## Exercise text
※

They’re all lazy statements of ignorance-based omniscient judgment that we let pass as reason.
Here’s a challenge: take this risky radical self-honesty experiment right now. Blurt out and write down your own take on this suicide calamity and then dare to pause to critically reflect on it.
In this age where snappy tweets have replaced thoughtful reflection, we’re all prone to it. But to address problems like this, we need to examine this newly embedded bad mental habit.
So, how ever do you get to the nexus of causality of such a cluster of suicide mortality? Is it even possible to holistically understand such elusive psychologically-based events?
Yes, it is. In the same way you study physical disease outbreaks or system calamities like the BP Gulf Oil disaster. You do it patiently, deliberately, thoughtfully, thoroughly, objectively, working as an investigative team, together striving to make sense of a complex calamity that has many interrelated causal components.
But before such can take place, you have to have the will to do this. And you have to have the expert resources in place to pursue it and the will to take action on what you’ve learned.
A Psychological Autopsy ?
Little known to many, in the case of suicide, you have a special tool available - the psychological autopsy. Yes, there is such a thing. Just as a board-certified pathologist expertly and systematically performs an autopsy on the physical body, so too a comprehensive postmortem examination can be made of the person’s bio-psycho-social realm. The investigator pours through the complex of factors that seem to have contributed to the coalescence of desperation that led to suicide.
If it is true, as some directly knowledgeable commenters have observed, that that hospital and its PGY IM program is in fact a hellhole of a program within a hellhole of an institution, then that also needs to be taken into consideration as a significant contextual if not driving factor and treated no differently than if the investigator discovered lead paint or radioactive water or bat feces in the hospital basement containing SARS2.
We must not remain passive, simply shrugging our shoulders in a “too bad but … not my problem” stance. It IS our problem.
And while we’re pondering ways to approach this inquiry, we must strive to avoid so readily dismissing this calamity and resorting to our usual snap judgments. We should catch ourselves in the act of dismissal and reflect not just on the fact of each of their deaths and their occurrence as a cluster, but on their altruistic lives and what they yearned for in their careers. We must remind ourselves, these young physicians chose to pursue the rigorous path of preparation for what is universally felt to be one of the highest callings of mankind - that of the profession of medicine whose central value is devotion to the diligent treatment of human disease and injury, the alleviation of suffering, and the commitment to advancing the cause of medical science and fostering the training of other dedicated clinicians.
That’s our oath, and we’ve sought this profession proudly, feeling privileged to use our compassion, and intellect, and skills toward the wellbeing of others, and eager to be part of the healing community.
We Are All in This Healing Profession Together.
Dr. Adhiraj Satija, Dr. Bo Yu and Dr. Waleed Saleh Abuhishmeh, like each one of us who has entered this time-honored profession of healing, deserve to be remembered for their devotion to these ideals. We need to take the time to honor them and to redouble our efforts to ensure that our training institutions, despite their placement in disadvantaged communities and ensnarement in broken systems of care, are models striving for educational and treatment excellence. We are all in this healing profession together, and together it is we who can shape the culture of medicine to be the compassionate care system we so long to be a part of.

※

## Data supplied
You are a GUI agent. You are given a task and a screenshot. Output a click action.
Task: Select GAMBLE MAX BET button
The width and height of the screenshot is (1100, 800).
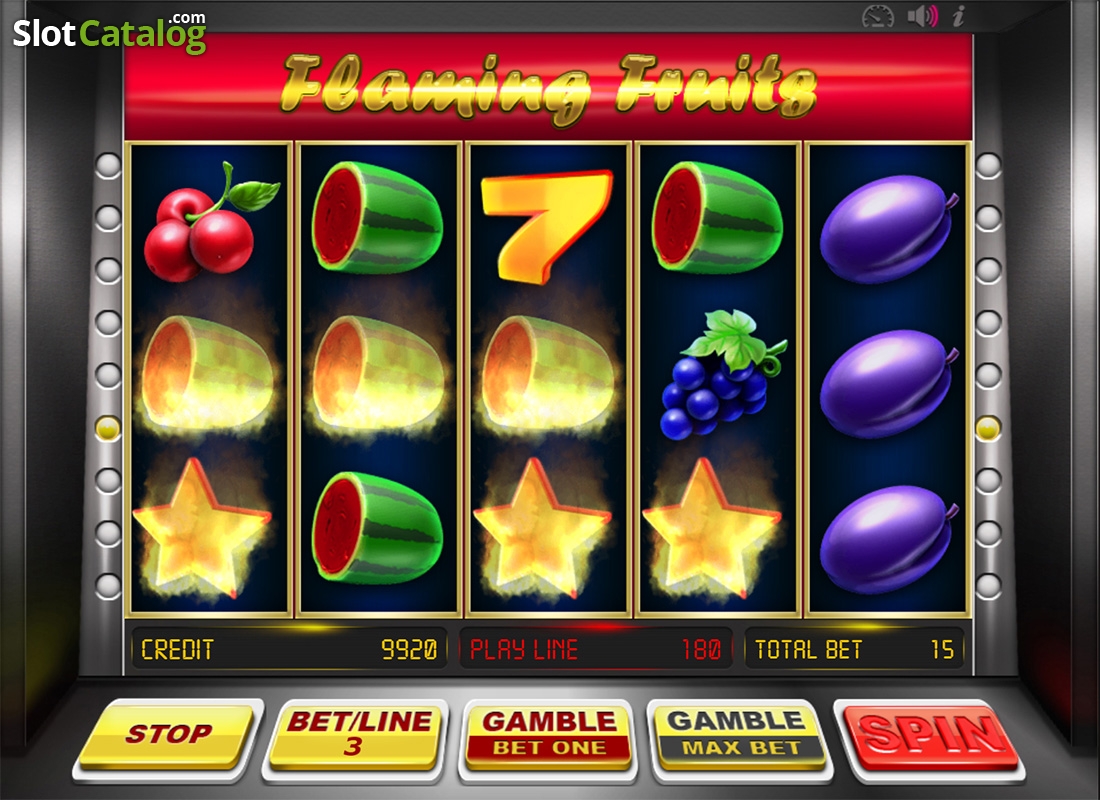tap(739, 735)
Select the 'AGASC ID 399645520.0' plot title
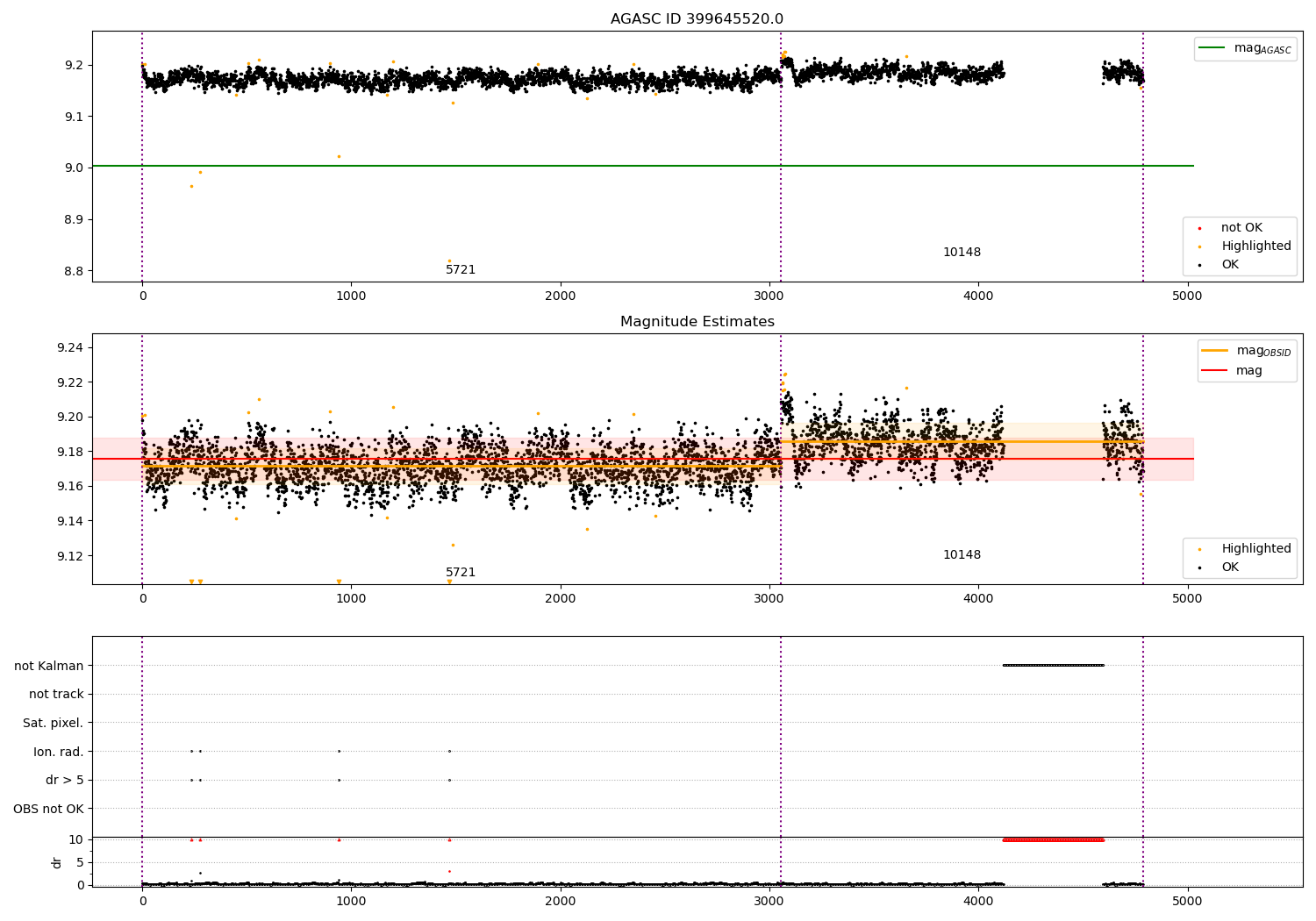1316x921 pixels. 697,19
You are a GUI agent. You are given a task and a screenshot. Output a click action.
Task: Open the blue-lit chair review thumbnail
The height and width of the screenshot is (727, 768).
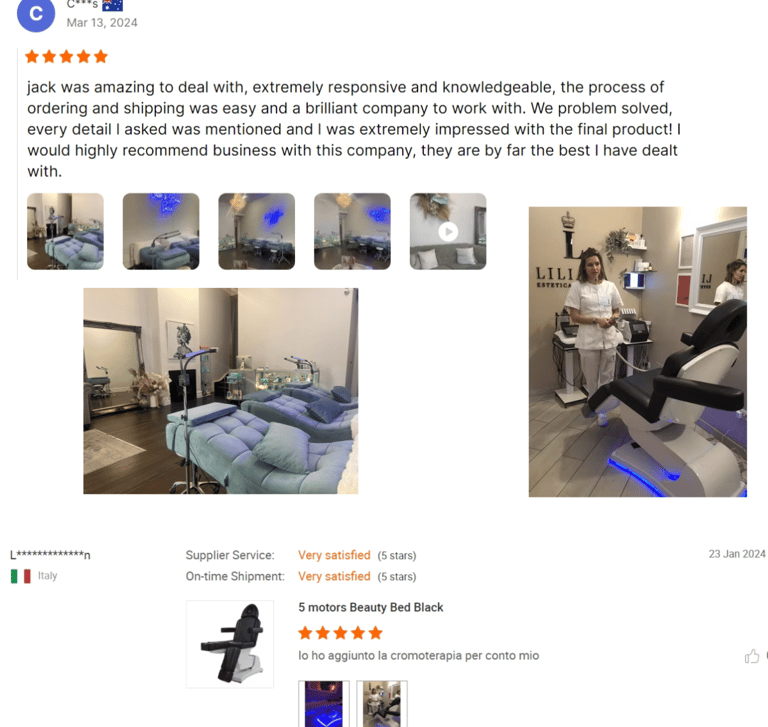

※

## Tasks to perform
(1) According to the essay on the physician suicides, what special tool is available in the case of suicide?
(2) Transcribe the stretch of the essay on the physician suicides from "That’s our oath, and" through "the healing community.".
The records are separate material, unrelated to the essay on the physician suicides.

## Answer set
(1) The psychological autopsy.

(2)
That’s our oath, and we’ve sought this profession proudly, feeling privileged to use our compassion, and intellect, and skills toward the wellbeing of others, and eager to be part of the healing community.